On 4/29/22 08:18, Dan Williams wrote:
> Yes, I want to challenge the idea that all core-mm memory must be TDX
> capable. Instead, this feels more like something that wants a
> hugetlbfs / dax-device like capability to ask the kernel to gather /
> set-aside the enumerated TDX memory out of all the general purpose
> memory it knows about and then VMs use that ABI to get access to
> convertible memory. Trying to ensure that all page allocator memory is
> TDX capable feels too restrictive with all the different ways pfns can
> get into the allocator.

The KVM users are the problem here.  They use a variety of ABIs to get
memory and then hand it to KVM.  KVM basically just consumes the
physical addresses from the page tables.

Also, there's no _practical_ problem here today.  I can't actually think
of a case where any memory that ends up in the allocator on today's TDX
systems is not TDX capable.

Tomorrow's systems are going to be the problem.  They'll (presumably)
have a mix of CXL devices that will have varying capabilities.  Some
will surely lack the metadata storage for checksums and TD-owner bits.
TDX use will be *safe* on those systems: if you take this code and run
it on one tomorrow's systems, it will notice the TDX-incompatible memory
and will disable TDX.

The only way around this that I can see is to introduce ABI today that
anticipates the needs of the future systems.  We could require that all
the KVM memory be "validated" before handing it to TDX.  Maybe a new
syscall that says: "make sure this mapping works for TDX".  It could be
new sysfs ABI which specifies which NUMA nodes contain TDX-capable memory.

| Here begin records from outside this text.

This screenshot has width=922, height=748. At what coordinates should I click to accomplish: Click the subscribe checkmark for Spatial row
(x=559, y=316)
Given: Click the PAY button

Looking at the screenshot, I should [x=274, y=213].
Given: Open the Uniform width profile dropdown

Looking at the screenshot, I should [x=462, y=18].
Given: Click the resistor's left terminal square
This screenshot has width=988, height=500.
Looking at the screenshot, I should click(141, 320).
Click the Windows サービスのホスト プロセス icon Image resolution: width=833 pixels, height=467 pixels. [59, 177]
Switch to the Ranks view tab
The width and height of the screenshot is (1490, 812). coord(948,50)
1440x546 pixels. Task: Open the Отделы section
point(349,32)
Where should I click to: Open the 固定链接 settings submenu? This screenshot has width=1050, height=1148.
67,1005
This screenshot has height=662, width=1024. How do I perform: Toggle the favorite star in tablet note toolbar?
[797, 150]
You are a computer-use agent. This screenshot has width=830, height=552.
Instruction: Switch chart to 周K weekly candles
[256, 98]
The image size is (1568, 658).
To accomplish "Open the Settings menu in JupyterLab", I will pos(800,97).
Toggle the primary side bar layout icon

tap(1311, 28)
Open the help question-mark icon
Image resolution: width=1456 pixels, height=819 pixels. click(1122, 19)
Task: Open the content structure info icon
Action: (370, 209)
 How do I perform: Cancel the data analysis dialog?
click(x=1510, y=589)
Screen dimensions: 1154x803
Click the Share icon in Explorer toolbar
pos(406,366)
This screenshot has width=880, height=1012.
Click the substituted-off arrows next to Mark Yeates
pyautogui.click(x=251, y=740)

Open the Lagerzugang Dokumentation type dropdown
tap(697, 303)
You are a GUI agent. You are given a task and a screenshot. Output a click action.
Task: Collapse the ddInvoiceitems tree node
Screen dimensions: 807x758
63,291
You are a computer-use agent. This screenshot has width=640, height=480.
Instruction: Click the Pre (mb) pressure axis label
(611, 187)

But, neither of those really help with, say, a device-DAX mapping of
TDX-*IN*capable memory handed to KVM.  The "new syscall" would just
throw up its hands and leave users with the same result: TDX can't be
used.  The new sysfs ABI for NUMA nodes wouldn't clearly apply to
device-DAX because they don't respect the NUMA policy ABI.

I'm open to ideas here.  If there's a viable ABI we can introduce to
train TDX users today that will work tomorrow too, I'm all for it.